Internal audit plays important role, finally external auditors check their reports.
ISO believes that if the procedures are followed within, then customer is assured of quality
services. This is the basic foundation of the quality management system.
SALIENT FEATURES OF ISO: 9000:
1.​ It is obligatory to identify non-conformities. Non-conformity is a shortfall between
what is, desired to be achieved and what is actually achieved. It leads to identification
of problem areas or prospective areas of improvement.
2.​ Systematic prevention of non-conformities is another salient feature.
3.​ It requires formally documented procedure for each and every activity, which is likely
to have bearing directly or indirectly on quality.
4.​ It requires in letter and spirit implementation of procedures and their revisions
whenever called for.
5.​ It confines itself to standard formulation and is generic in nature, not dependent on type
or size of company or country. Implementation is left to individual nations.
6.​ In India “National Accreditation Board” accredits certifying agencies. This bodies
conduct certification audits.
7.​ The organizations have to furnish documentary evidence to substantiate the effective
operation of quality management system.
8.​ Certifications are not valid for more than 3 years. In this period also, surveillance audits
are carried out to see compliance.
BENEFITS OF HAVING ISO: 9000 QUALITY SYSTEM IS AS FOLLOWS:
1.​ Facilitates access to National and International markets.
2.​ Increases confidence of customer on the organization.
3.​ Responsibilities within the organization gets clearly defined and distributed.
4.​ Enhances image and good will of the company and increases involvement of employees
in quality goals.
5.​ Make organization eligible for getting the incentives declared for ISO registered
companies.
6.​ Though not mandatory, it is advantageous to have ISO for exporting to EC Countries,
especially when there is threat to human safety.
ISO AND TQM
While TQM is a mechanism to change a company’s culture to reach its goals, ISO
facilitates this change.
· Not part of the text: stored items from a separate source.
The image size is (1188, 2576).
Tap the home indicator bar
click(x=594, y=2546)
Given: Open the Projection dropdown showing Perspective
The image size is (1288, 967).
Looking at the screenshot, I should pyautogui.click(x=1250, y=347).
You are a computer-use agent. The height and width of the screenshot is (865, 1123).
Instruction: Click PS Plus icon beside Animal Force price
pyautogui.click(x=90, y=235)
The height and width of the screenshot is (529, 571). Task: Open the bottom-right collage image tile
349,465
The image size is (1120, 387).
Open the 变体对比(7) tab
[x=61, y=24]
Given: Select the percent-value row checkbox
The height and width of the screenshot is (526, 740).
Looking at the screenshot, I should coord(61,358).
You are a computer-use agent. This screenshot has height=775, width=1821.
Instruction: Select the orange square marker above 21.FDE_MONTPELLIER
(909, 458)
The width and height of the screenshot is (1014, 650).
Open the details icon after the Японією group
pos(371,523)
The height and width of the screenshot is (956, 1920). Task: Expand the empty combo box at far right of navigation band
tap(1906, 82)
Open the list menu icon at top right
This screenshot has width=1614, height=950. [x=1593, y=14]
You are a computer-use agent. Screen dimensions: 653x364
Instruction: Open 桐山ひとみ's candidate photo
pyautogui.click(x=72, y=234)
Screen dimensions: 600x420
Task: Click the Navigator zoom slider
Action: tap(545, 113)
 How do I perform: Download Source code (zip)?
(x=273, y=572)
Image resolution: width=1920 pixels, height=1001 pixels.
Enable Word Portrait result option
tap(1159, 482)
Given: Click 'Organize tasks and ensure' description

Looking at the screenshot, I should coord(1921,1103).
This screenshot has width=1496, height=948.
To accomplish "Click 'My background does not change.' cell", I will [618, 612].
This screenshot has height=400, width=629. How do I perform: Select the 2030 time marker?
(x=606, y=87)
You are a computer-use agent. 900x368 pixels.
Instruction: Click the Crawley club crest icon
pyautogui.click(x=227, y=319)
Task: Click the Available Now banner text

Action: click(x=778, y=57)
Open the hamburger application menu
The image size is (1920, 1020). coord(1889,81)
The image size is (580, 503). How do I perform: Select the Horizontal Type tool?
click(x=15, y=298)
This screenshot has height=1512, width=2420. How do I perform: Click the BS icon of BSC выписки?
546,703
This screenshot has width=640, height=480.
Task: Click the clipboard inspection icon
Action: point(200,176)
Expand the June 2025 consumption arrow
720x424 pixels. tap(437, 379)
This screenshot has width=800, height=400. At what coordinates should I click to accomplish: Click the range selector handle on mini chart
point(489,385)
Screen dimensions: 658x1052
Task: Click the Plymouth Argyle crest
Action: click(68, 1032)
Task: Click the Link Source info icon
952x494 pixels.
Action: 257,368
In this context ISO is sub-set of TQM.
NO GUARANTEE OF QUALITY
ISO: 9000 is conditional. It guarantees consistency of quality of output subject to following
the procedures. Even after registration, a company producing 25% bad quality prior to
registration may continue to do so. Of course, ISO identifies the problem areas, which can
be taken as inputs for the quality improvement programme, only then ISO benefits accrue
to the organization. ISO 9000 represents minimum quality requirements unlike Deming
Prize (Japan), or Malcolm Award (US), which require greater planning, as they are focused
on customer satisfaction and excellence. Japan therefore has not adopted ISO: 9000 as its
quality standard.
SELECTION OF APPROPRIATE STANDARDS
ISO standards are used in two situations (1) Contractual purposes and (2) Internal quality
assurance purposes. Appropriate standards from amongst the series of ISO standards must
be selected by the organizations.
ISO 14000
The ISO 14000 environmental management standards exist to help organizations
minimize how their operations negatively affect the environment (cause adverse changes
to air, water, or land), comply with applicable laws and regulations.
ISO 14001 is the international specification for an environmental management system
(EMS). It specifies requirements for establishing an environmental policy, determining
environmental aspects and impacts of products/activities/services, planning environmental
objectives and measurable targets, implementation and operation of programs to meet
objectives and targets, checking and corrective action, and management review.
ISO 14000 is similar to ISO 9000 quality management in that both pertain to the process
(the comprehensive outcome of how a product is produced) rather than to the product itself.
The overall idea is to establish an organized approach to systematically reduce the impact
of the environmental aspects which an organization can control. Effective tools for the
analysis of environmental aspects of an organization and for the generation of options for
improvement are provided by the concept of Cleaner Production.
As with ISO 9000, certification is performed by third-party organizations rather than being
awarded by ISO directly. The ISO 19011 audit standard applies when auditing for both
9000 and 14000 compliance at once.
ISO 19011
ISO 19011 is an international standard that sets forth guidelines for quality management
systems auditing and environmental management systems auditing
It is developed by the International Organization for Standardization. The standard offers
four resources to organizations to "save time, effort and money".
1.​ A clear explanation of the principles of management systems auditing.
2.​ Guidance on the management of audit programmes.
3.​ Guidance on the conduct of internal or external audits.
4.​ Advice on the competence and evaluation of auditors.
QS 9000
QS 9000 is a quality standard developed by a joint effort of the "Big Three" automakers,
General Motors, Chrysler and Ford. It was introduced to the industry in 1994. It has
been adopted by several heavy truck manufacturers in the U.S. as well. Essentially all
suppliers to the automotive industry need to implement a QS 9000 system.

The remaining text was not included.